From the start, Judge had one inherent asset that is impossible to teach: a quiet but palpable belief in what he’s doing, and who he is. At its worse, this can come across like someone who likes being the most clever kid in class (think Eric Mangini or Josh McDaniels, two other branches of the Belichick Oak). At its best it is a subtle and constant self-esteem that is apparent in how a coach carries himself, the things he says, what he believes.
Judge has already shown the no-nonsense chapter of himself, keeping Golden Tate home from practice Wednesday for being too chatty, demoting Andrew Thomas for a bit for breaking team rules, refusing to let any of that circulate in the public domain. But there have been plenty of martinet coaches, plenty of guys who think handing out fines and yelling in locker rooms earn them their coaching bones.
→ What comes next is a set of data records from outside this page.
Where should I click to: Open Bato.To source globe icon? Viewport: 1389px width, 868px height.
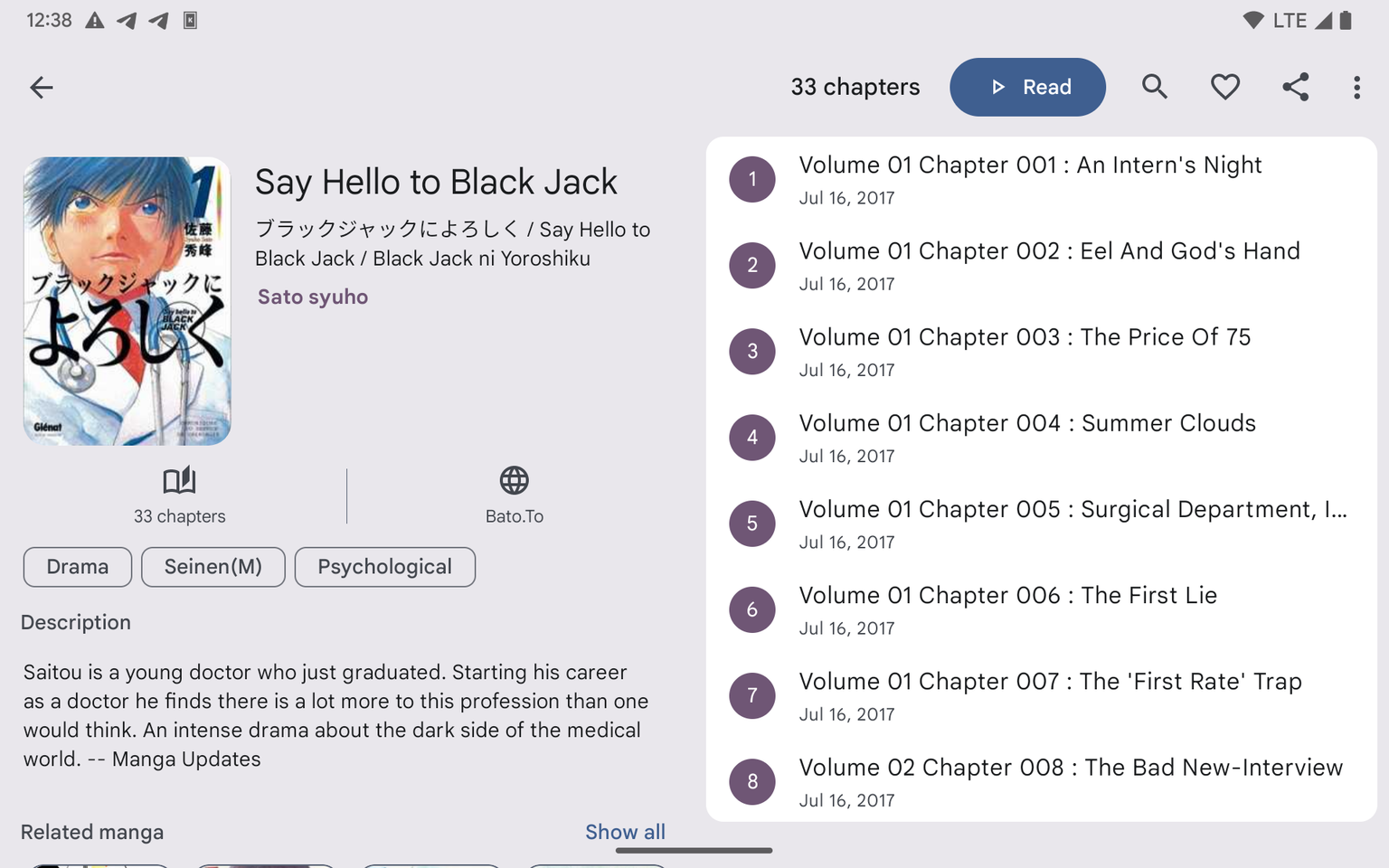[x=514, y=481]
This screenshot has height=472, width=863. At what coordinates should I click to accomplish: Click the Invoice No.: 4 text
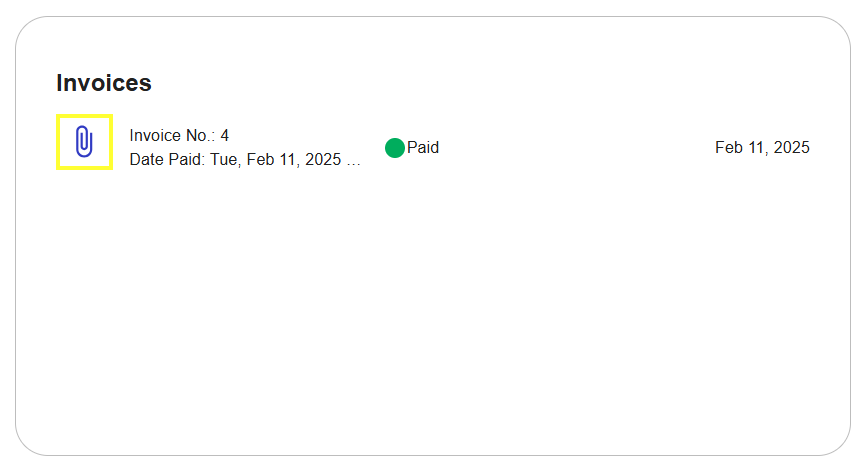[179, 135]
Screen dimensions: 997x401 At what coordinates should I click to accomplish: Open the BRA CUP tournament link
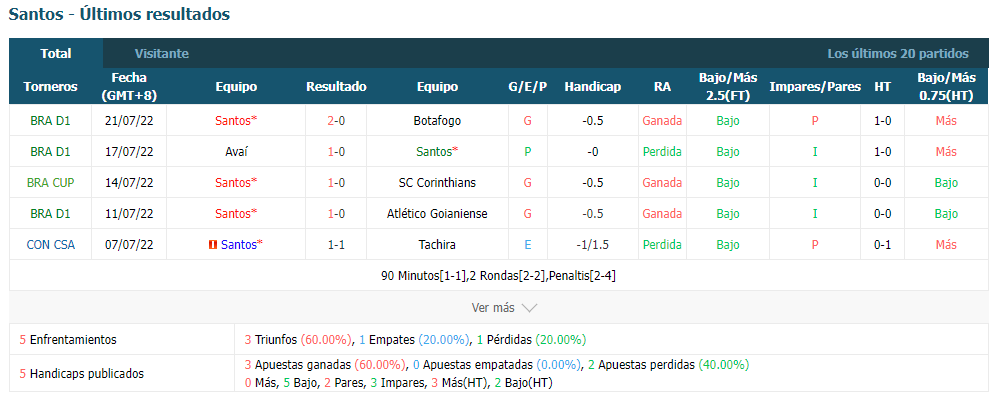(50, 183)
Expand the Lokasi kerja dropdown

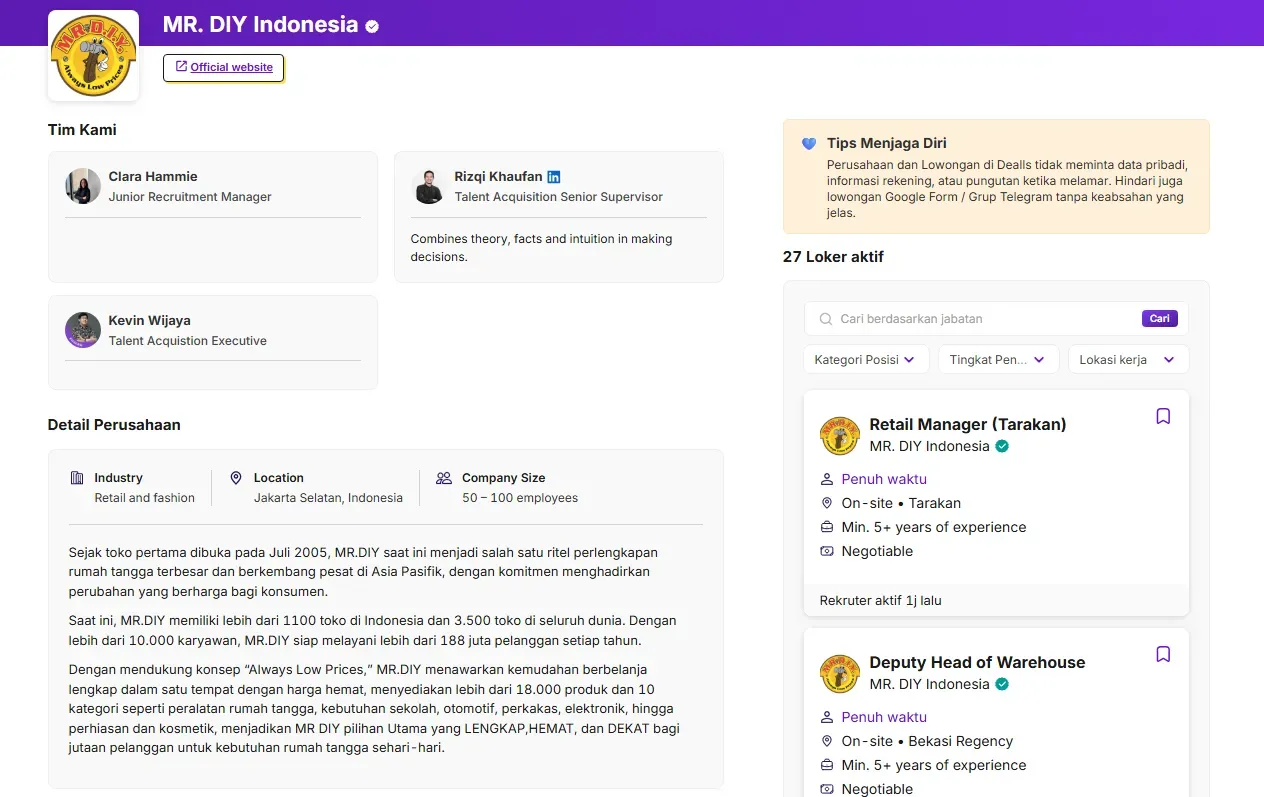pos(1128,360)
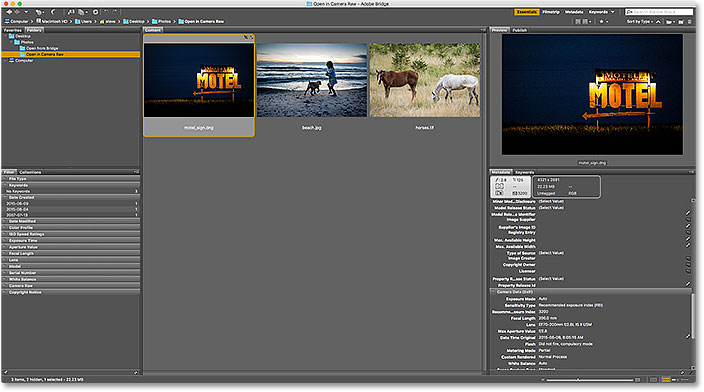Image resolution: width=704 pixels, height=392 pixels.
Task: Click the Create new folder icon
Action: (x=681, y=22)
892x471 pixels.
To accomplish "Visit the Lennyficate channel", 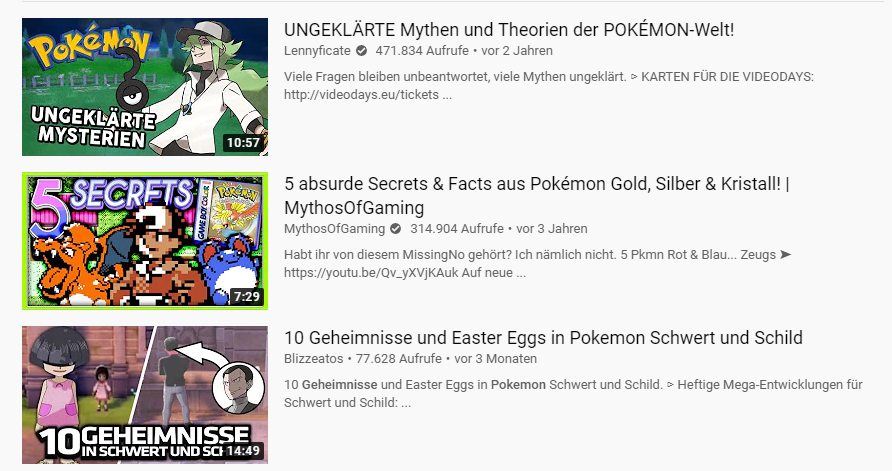I will click(x=317, y=51).
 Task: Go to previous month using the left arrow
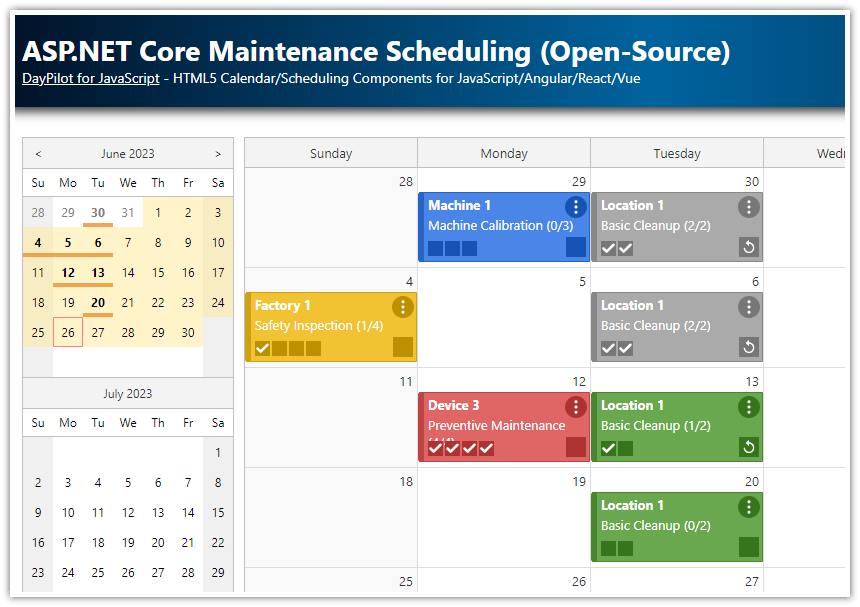pos(37,153)
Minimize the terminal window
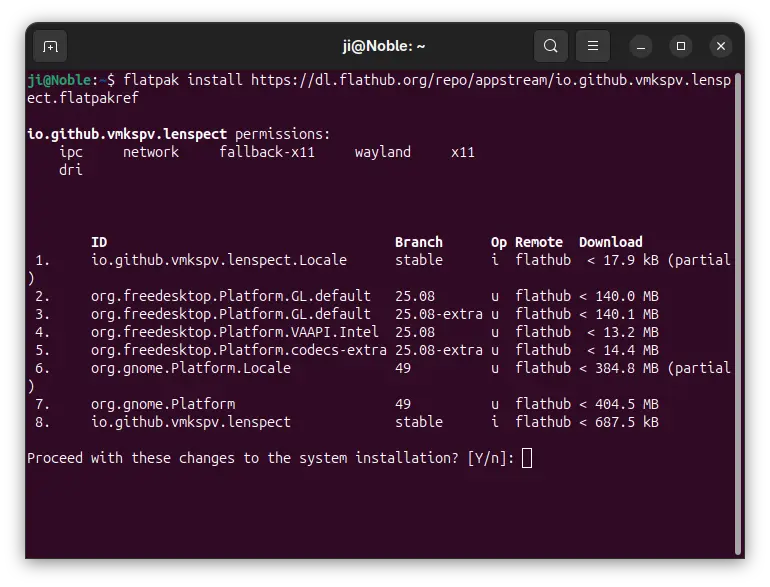The image size is (770, 587). coord(641,46)
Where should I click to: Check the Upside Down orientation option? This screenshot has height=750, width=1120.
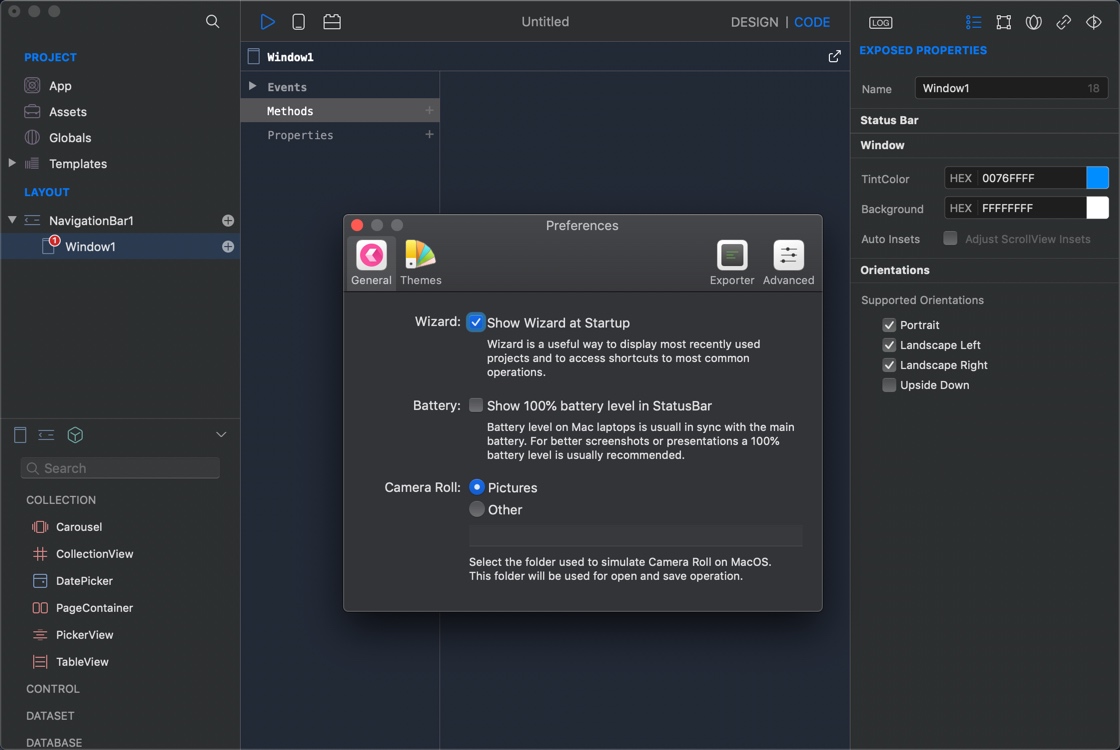pos(888,384)
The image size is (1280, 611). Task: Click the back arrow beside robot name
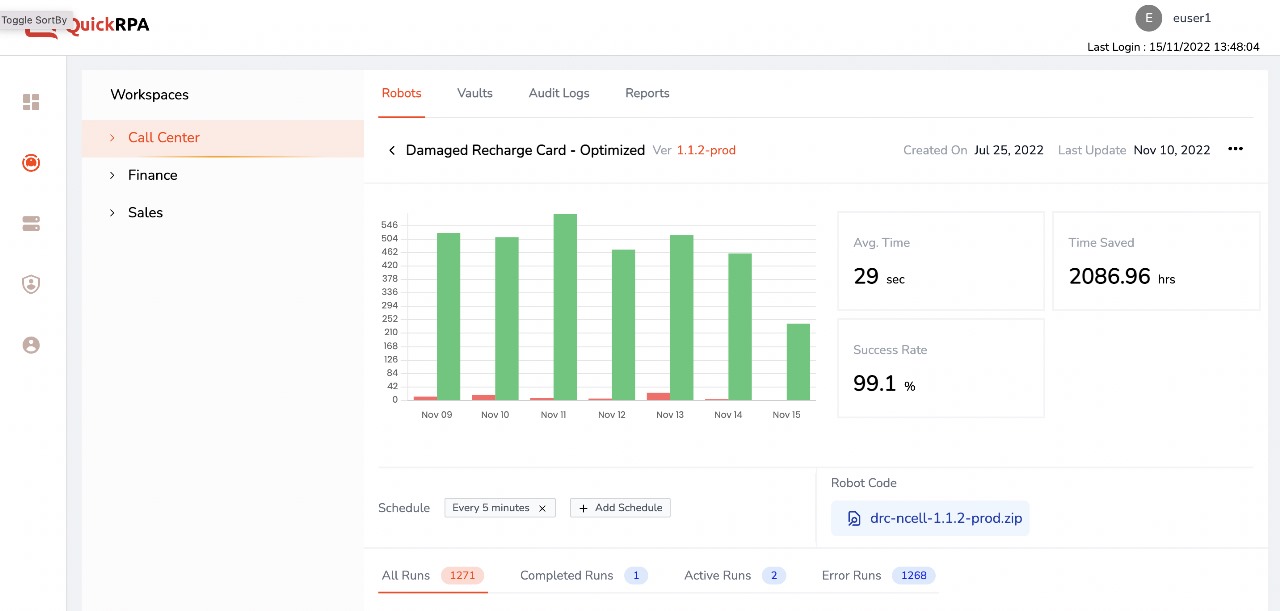coord(392,150)
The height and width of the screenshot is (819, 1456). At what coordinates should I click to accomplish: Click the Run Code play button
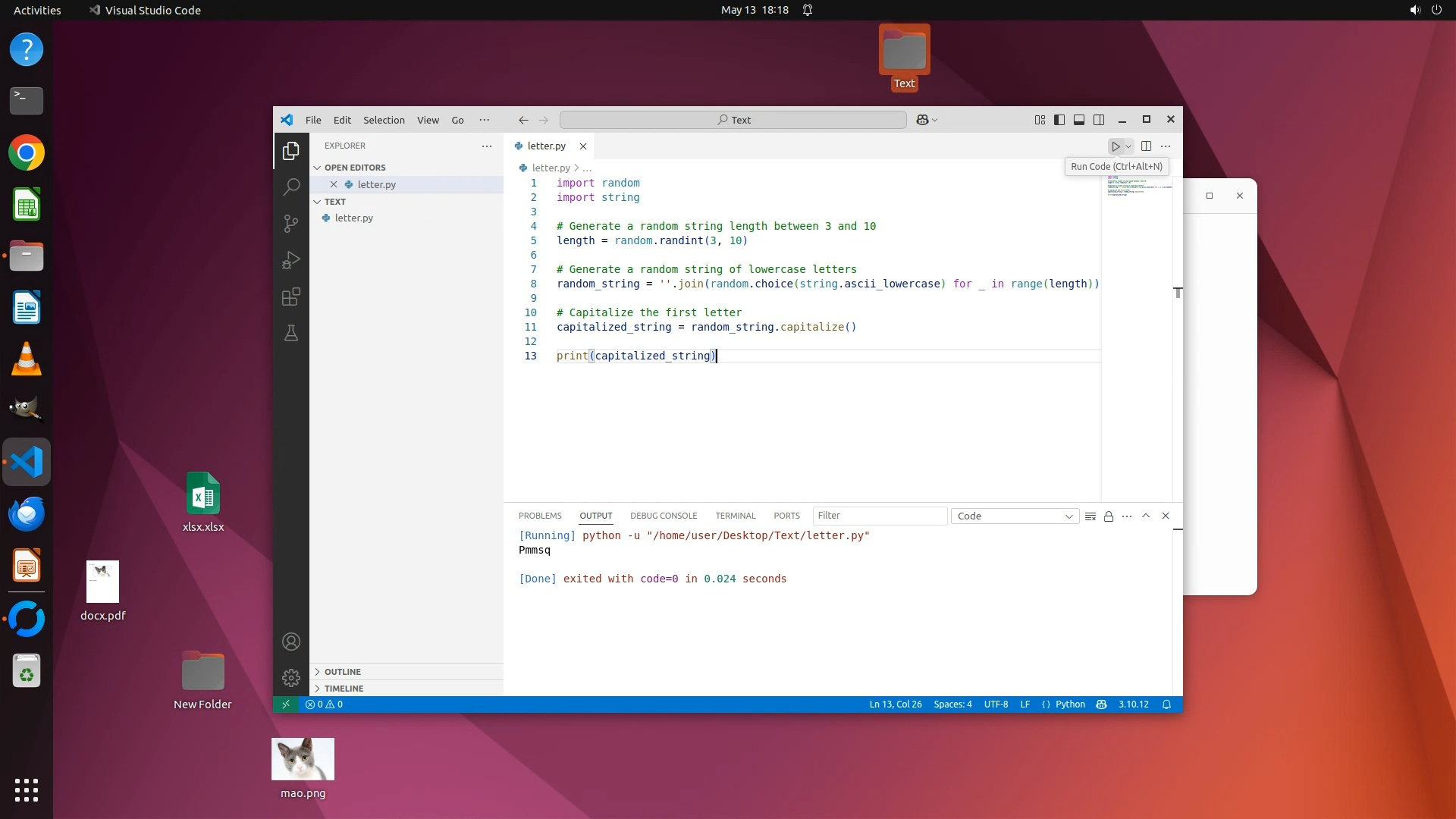tap(1116, 146)
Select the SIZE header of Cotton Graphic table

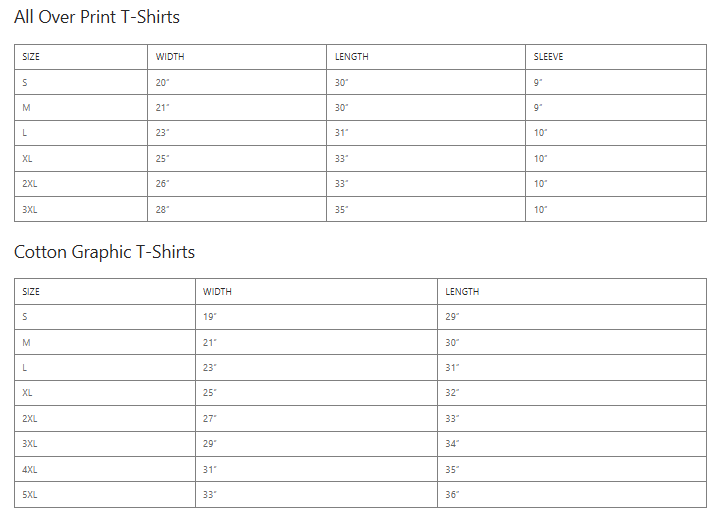coord(31,292)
But Judge also has shown, quickly, that he can also be a guy his players can trust. His role in the feel-good story about Logan Ryan, Ryan’s wife and the Giants’ training staff is one he didn’t really want to dwell on but it does exemplify the level of faith he has already established with his players, always a tricky thing for a young coach to figure out.
“We’re very demanding of our players,” Judge said. “I don’t apologize for that. I’m not going to apologize for that. I’m very critical of our guys and I’m very blunt and honest with them.
“But at the same time, if you generally care about the players you’re coaching, then you can coach them hard and you can be critical, because they understand at the end of the day that you’re coming from a genuine place and you’re being sincere to try and help them.”
That’s a 38-year-old rookie sounding an awful lot like a 58-year-old who’s lapped the block a time or 10. Now look, eventually .125 has to become .500, and .500 has to become something even better, or he will be as so many coaches become: a quickly forgotten footnote. He is no sure thing.
But he sure looks the part. He sure makes you want to remember that Parcells was 3-12-1 his first year as a head coach, looking lost and overmatched and overwhelmed across every week. It sure seems like he’s going to figure it out, and in a big way, when he has players at his disposal to make it all so.
No analytics to back that up right now. Just a hunch. Just a gut instinct. Just an eye test passed with flying colors, week after week.